(Collected data entries)
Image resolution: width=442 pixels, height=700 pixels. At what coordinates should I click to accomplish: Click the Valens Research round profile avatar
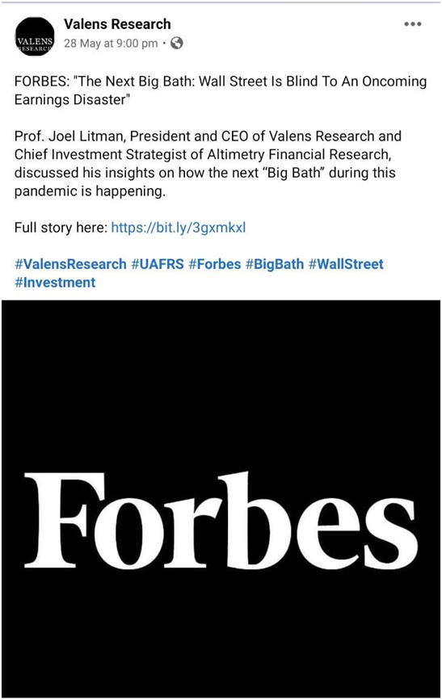click(35, 36)
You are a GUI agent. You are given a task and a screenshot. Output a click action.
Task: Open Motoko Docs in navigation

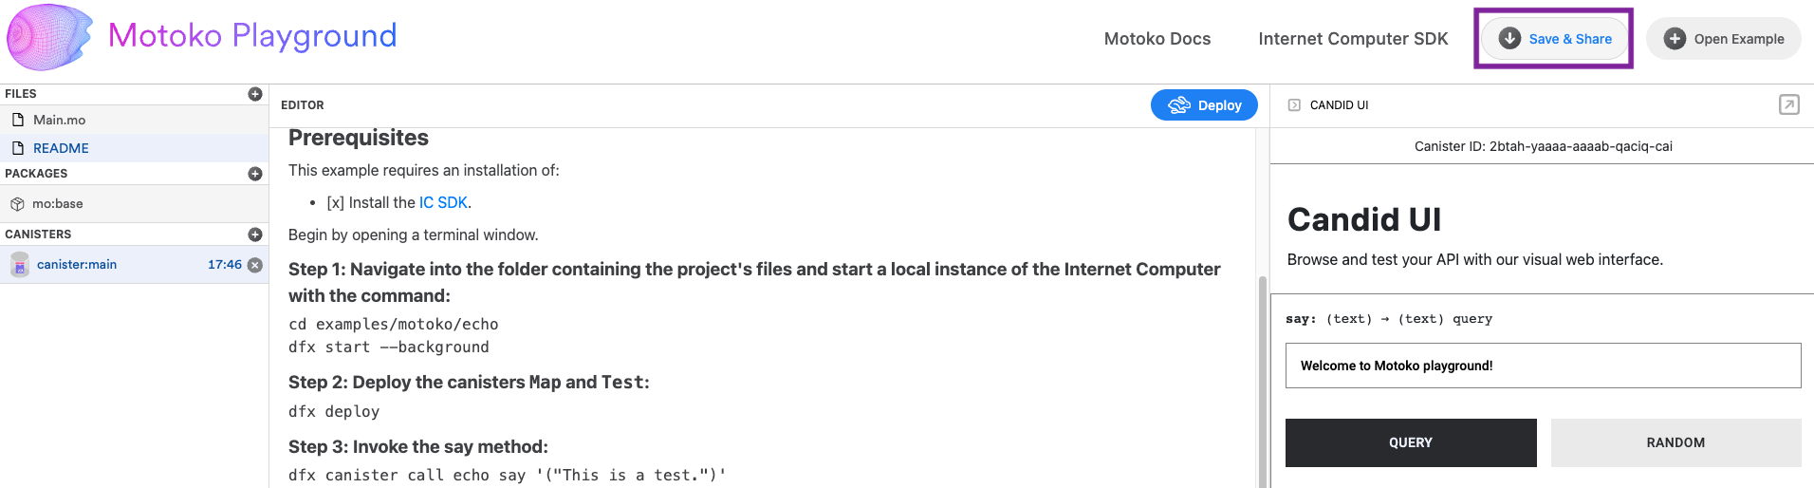tap(1157, 39)
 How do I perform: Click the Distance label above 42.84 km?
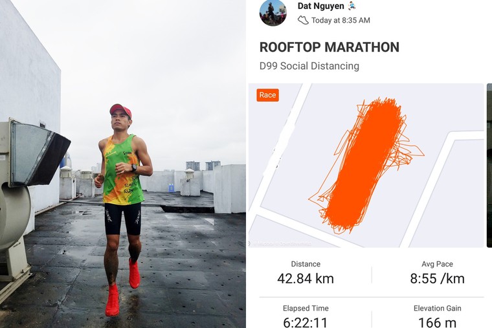coord(306,264)
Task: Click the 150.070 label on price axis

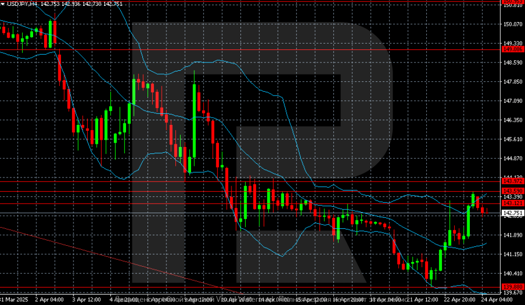Action: [x=512, y=24]
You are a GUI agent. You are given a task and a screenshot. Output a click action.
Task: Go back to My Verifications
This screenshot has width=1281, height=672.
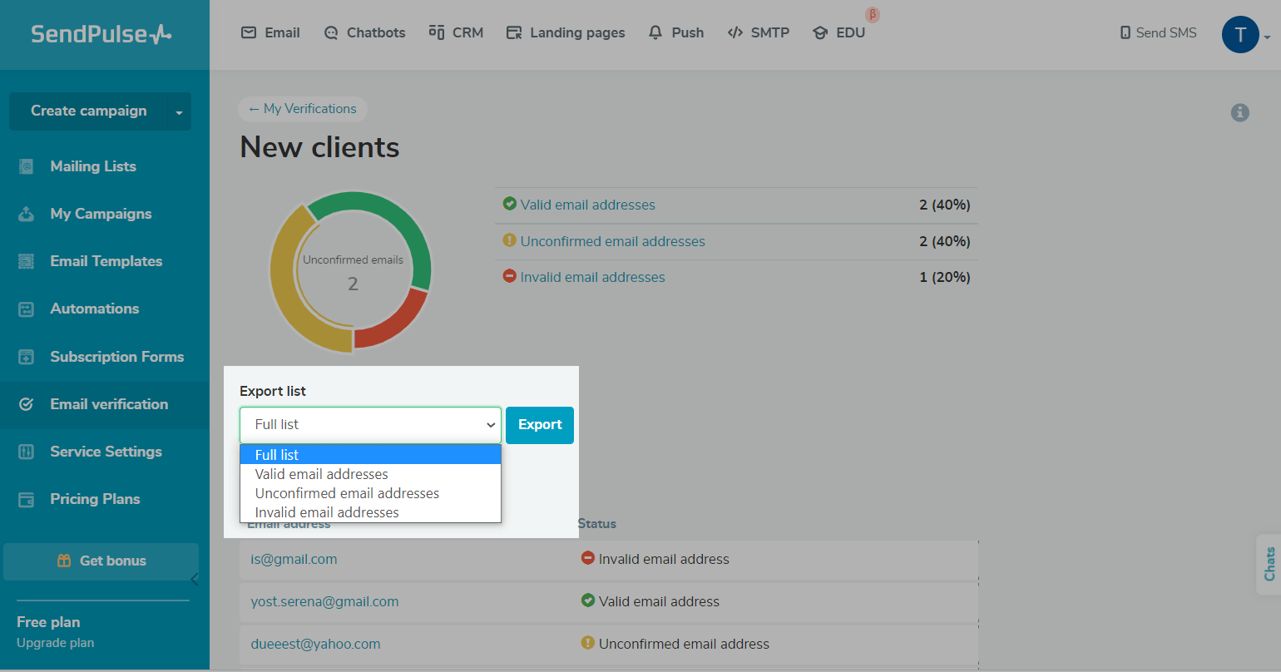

▶ **PROBLEM**
Lines from the one containing "Task: Open Motoko Docs in navigation" through the final line of the entries above are to be retyped exactly, with every picture left out.

▶ **EXERCISE SOLUTION**
Task: Open Motoko Docs in navigation

tap(1157, 39)
 How do I perform: Click the Distance label above 42.84 km?
coord(306,264)
Task: Click the 150.070 label on price axis

Action: [x=512, y=24]
You are a GUI agent. You are given a task and a screenshot. Output a click action.
Task: Go back to My Verifications
This screenshot has width=1281, height=672.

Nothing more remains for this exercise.